Give all of the records again. Match them exactly.

=-=-=-=-=

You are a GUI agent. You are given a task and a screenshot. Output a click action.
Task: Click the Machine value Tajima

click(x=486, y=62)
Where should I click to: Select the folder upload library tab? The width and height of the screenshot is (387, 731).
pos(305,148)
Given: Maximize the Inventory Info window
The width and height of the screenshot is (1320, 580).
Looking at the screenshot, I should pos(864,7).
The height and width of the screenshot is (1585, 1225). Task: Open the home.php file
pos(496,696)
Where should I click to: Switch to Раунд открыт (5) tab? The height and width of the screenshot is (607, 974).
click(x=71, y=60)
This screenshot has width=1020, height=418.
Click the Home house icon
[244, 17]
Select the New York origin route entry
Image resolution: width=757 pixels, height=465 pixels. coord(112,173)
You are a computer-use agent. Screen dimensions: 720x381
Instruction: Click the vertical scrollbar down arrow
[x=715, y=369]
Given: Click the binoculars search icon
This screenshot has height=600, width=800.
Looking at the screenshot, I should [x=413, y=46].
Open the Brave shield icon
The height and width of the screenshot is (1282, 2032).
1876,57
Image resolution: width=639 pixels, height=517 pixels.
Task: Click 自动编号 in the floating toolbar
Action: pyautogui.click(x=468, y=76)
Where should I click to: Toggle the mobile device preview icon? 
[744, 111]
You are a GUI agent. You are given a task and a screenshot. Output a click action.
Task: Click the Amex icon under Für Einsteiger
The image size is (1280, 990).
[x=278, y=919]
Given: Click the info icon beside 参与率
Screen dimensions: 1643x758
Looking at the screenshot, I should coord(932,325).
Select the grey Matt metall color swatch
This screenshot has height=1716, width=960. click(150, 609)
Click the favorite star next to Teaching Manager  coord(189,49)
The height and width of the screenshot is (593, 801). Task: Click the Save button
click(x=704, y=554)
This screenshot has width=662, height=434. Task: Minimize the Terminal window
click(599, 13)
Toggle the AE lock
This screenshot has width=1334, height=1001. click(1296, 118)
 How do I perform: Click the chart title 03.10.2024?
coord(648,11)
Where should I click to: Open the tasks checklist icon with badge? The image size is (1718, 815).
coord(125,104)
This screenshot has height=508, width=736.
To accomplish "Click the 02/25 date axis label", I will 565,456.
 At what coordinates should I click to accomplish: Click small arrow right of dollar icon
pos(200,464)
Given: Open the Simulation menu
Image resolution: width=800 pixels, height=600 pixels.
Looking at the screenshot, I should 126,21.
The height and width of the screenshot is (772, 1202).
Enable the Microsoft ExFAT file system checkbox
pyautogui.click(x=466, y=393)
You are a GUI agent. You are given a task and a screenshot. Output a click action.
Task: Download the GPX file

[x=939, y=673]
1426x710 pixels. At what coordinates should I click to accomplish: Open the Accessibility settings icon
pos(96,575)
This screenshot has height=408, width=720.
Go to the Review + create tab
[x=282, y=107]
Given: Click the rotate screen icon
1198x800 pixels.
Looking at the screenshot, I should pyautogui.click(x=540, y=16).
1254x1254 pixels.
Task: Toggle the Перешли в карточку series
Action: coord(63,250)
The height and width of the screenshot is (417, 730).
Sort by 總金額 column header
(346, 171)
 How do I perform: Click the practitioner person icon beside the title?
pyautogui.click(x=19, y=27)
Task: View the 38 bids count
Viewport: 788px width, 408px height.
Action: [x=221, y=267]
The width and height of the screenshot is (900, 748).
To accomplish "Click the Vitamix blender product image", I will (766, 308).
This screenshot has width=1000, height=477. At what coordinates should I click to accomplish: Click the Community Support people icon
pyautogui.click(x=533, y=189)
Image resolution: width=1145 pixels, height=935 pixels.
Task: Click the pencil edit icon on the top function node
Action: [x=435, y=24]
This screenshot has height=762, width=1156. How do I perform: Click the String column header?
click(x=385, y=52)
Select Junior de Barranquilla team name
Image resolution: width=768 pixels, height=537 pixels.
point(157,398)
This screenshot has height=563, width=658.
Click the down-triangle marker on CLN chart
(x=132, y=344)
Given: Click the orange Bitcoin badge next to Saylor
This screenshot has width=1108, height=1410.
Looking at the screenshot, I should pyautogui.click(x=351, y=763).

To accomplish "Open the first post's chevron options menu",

=-=-=-=-=

*Output for this exercise*:
You are a GUI agent. You are given a task and a screenshot. Output a click action.
Task: Click the Machine value Tajima

click(x=486, y=62)
Where should I click to: Select the folder upload library tab? The width and height of the screenshot is (387, 731).
pos(305,148)
Given: Maximize the Inventory Info window
The width and height of the screenshot is (1320, 580).
Looking at the screenshot, I should pos(864,7).
The height and width of the screenshot is (1585, 1225). Task: Open the home.php file
pos(496,696)
Where should I click to: Switch to Раунд открыт (5) tab? The height and width of the screenshot is (607, 974).
click(x=71, y=60)
This screenshot has width=1020, height=418.
Click the Home house icon
[244, 17]
Select the New York origin route entry
Image resolution: width=757 pixels, height=465 pixels. coord(112,173)
You are a computer-use agent. Screen dimensions: 720x381
Instruction: Click the vertical scrollbar down arrow
[x=715, y=369]
Given: Click the binoculars search icon
This screenshot has height=600, width=800.
Looking at the screenshot, I should [x=413, y=46].
Open the Brave shield icon
The height and width of the screenshot is (1282, 2032).
1876,57
Image resolution: width=639 pixels, height=517 pixels.
Task: Click 自动编号 in the floating toolbar
Action: pyautogui.click(x=468, y=76)
Where should I click to: Toggle the mobile device preview icon? 
[744, 111]
You are a GUI agent. You are given a task and a screenshot. Output a click action.
Task: Click the Amex icon under Für Einsteiger
The image size is (1280, 990).
[x=278, y=919]
Given: Click the info icon beside 参与率
Screen dimensions: 1643x758
Looking at the screenshot, I should coord(932,325).
Select the grey Matt metall color swatch
This screenshot has height=1716, width=960. click(150, 609)
Click the favorite star next to Teaching Manager  coord(189,49)
The height and width of the screenshot is (593, 801). Task: Click the Save button
click(x=704, y=554)
This screenshot has width=662, height=434. Task: Minimize the Terminal window
click(599, 13)
Toggle the AE lock
This screenshot has width=1334, height=1001. click(1296, 118)
 How do I perform: Click the chart title 03.10.2024?
coord(648,11)
Where should I click to: Open the tasks checklist icon with badge? The image size is (1718, 815).
coord(125,104)
This screenshot has height=508, width=736.
To accomplish "Click the 02/25 date axis label", I will 565,456.
 At what coordinates should I click to accomplish: Click small arrow right of dollar icon
pos(200,464)
Given: Open the Simulation menu
Image resolution: width=800 pixels, height=600 pixels.
Looking at the screenshot, I should 126,21.
The height and width of the screenshot is (772, 1202).
Enable the Microsoft ExFAT file system checkbox
pyautogui.click(x=466, y=393)
You are a GUI agent. You are given a task and a screenshot. Output a click action.
Task: Download the GPX file

[x=939, y=673]
1426x710 pixels. At what coordinates should I click to accomplish: Open the Accessibility settings icon
pos(96,575)
This screenshot has height=408, width=720.
Go to the Review + create tab
[x=282, y=107]
Given: Click the rotate screen icon
1198x800 pixels.
Looking at the screenshot, I should pyautogui.click(x=540, y=16).
1254x1254 pixels.
Task: Toggle the Перешли в карточку series
Action: coord(63,250)
The height and width of the screenshot is (417, 730).
Sort by 總金額 column header
(346, 171)
 How do I perform: Click the practitioner person icon beside the title?
pyautogui.click(x=19, y=27)
Task: View the 38 bids count
Viewport: 788px width, 408px height.
Action: [x=221, y=267]
The width and height of the screenshot is (900, 748).
To accomplish "Click the Vitamix blender product image", I will (766, 308).
This screenshot has width=1000, height=477. At what coordinates should I click to accomplish: Click the Community Support people icon
pyautogui.click(x=533, y=189)
Image resolution: width=1145 pixels, height=935 pixels.
Task: Click the pencil edit icon on the top function node
Action: [x=435, y=24]
This screenshot has height=762, width=1156. How do I perform: Click the String column header?
click(x=385, y=52)
Select Junior de Barranquilla team name
Image resolution: width=768 pixels, height=537 pixels.
point(157,398)
This screenshot has height=563, width=658.
Click the down-triangle marker on CLN chart
(x=132, y=344)
Given: Click the orange Bitcoin badge next to Saylor
This screenshot has width=1108, height=1410.
Looking at the screenshot, I should pyautogui.click(x=351, y=763).

To accomplish "Open the first post's chevron options menu",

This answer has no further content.